Kettle ponds in the Cape Cod National Seashore in southeastern Massachusetts differ in their evolution due to depth of the original ice block, the clay content of outwash in their drainage basins, and their siting in relation to geomorphic changes caused by sea-level rise, barrier beach formation, and saltmarsh development. Stratigraphic records of microfossil, carbon isotope, and sediment changes also document late-glacial and Holocene climatic changes.

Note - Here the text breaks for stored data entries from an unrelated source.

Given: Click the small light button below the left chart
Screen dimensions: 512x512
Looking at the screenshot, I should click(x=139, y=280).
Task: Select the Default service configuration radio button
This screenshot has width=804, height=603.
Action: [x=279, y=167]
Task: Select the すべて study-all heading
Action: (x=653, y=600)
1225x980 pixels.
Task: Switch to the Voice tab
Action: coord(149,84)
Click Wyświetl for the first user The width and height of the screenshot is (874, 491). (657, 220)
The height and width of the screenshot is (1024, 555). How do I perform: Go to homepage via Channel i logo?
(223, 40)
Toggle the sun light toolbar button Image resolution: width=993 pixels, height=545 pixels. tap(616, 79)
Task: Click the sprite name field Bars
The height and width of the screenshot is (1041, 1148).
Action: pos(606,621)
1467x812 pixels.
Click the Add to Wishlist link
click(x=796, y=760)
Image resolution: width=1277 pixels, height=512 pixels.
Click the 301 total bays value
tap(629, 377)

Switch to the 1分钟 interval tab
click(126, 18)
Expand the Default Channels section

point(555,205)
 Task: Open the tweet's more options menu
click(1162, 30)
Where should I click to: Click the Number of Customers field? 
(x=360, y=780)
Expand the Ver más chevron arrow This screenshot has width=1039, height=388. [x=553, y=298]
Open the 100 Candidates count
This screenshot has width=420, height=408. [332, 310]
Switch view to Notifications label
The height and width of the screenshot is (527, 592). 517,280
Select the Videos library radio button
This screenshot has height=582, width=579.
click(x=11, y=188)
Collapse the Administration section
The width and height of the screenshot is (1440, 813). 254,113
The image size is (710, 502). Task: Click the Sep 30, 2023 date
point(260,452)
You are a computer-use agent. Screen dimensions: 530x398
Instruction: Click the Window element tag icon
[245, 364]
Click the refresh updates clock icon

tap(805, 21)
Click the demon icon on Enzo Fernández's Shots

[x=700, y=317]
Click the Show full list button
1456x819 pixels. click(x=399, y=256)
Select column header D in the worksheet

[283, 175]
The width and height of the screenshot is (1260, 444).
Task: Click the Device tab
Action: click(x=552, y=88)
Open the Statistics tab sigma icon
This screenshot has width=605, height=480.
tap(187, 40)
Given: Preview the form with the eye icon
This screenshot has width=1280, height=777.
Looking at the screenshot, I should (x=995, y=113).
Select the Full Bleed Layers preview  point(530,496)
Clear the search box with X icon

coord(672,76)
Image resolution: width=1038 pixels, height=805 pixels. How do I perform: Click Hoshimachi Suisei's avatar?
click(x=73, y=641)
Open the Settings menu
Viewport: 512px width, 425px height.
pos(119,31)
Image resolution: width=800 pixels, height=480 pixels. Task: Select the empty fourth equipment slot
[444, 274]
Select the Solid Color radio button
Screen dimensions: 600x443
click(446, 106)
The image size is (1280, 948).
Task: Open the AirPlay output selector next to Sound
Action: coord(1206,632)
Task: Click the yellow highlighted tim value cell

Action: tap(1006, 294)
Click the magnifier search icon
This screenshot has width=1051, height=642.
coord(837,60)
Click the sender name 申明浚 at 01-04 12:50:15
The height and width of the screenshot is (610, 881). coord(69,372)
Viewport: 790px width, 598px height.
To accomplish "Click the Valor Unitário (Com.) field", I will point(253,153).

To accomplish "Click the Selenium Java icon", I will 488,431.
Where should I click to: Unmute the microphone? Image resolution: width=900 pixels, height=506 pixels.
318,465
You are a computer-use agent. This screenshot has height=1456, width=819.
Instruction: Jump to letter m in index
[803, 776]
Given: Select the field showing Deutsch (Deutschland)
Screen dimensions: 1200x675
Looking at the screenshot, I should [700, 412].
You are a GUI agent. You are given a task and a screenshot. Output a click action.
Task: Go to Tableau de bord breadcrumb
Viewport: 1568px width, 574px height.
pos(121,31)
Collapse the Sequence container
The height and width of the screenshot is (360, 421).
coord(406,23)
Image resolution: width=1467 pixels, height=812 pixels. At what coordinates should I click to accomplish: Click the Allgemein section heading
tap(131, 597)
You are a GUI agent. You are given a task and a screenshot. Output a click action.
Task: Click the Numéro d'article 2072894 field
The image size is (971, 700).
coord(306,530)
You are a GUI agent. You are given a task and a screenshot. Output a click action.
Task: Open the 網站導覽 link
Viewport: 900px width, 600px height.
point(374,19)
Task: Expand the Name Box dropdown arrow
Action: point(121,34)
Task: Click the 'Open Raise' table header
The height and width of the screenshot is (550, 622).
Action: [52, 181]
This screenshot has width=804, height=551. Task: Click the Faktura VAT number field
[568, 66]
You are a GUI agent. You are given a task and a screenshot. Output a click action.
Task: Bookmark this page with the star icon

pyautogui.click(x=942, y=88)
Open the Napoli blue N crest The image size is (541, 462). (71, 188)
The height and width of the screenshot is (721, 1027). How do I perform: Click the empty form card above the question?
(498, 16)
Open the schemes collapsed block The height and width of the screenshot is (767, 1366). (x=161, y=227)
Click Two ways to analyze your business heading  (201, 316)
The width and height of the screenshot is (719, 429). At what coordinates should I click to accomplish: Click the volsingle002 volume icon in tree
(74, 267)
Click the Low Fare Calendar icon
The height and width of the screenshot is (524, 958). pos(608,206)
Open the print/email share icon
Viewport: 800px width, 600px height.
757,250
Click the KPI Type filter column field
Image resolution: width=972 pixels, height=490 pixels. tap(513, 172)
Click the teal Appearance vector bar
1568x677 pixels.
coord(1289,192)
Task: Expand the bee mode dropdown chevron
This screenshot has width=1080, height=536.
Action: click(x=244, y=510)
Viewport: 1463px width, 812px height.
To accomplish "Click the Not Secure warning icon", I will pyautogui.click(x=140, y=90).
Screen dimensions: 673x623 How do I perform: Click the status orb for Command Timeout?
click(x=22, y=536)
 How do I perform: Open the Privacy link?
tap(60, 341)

The ponds are separated into 3 groups, each of which follow different development scenarios. Group I ponds date from the late-glacial. They formed in clay-rich outwash, have perched aquifers and continuous lake sediment deposition. The earliest pollen and macrofossil assemblages in Group I pond sediments suggest tundra and spruce-willow parklands before 12 000 yr B.P., boreal forest between 12 000 and 10 500 yr B.P., bog/heath initiation and expansion during the Younger Dryas between 11 000 and 10 000 yr B.P., northern conifer forest between 10 500 and 9500 yr B.P., and establishment of the Cape oak and pitch pine barrens vegetation after 9500 yr B.P. Sedimentation rate changes suggest lowered freshwater levels between 9000 and 5000 yr B.P. caused by decreased precipitation on the Atlantic Coastal Plain. Lake sediment deposition began in the middle Holocene in Group II ponds which formed in clay-poor outwash. These ponds date from about 6000-5000 yr B.P. In these ponds sediment deposition began as sea level rose and the freshwater lens intersected the dry basins. The basal radiocarbon dates of these ponds and stable carbon isotope analyses of the pond sediments suggest a sea-level curve for Cape Cod Bay. Holocene topographic changes in upland and the landscape surrounding the ponds is reconstructed for this coastal area.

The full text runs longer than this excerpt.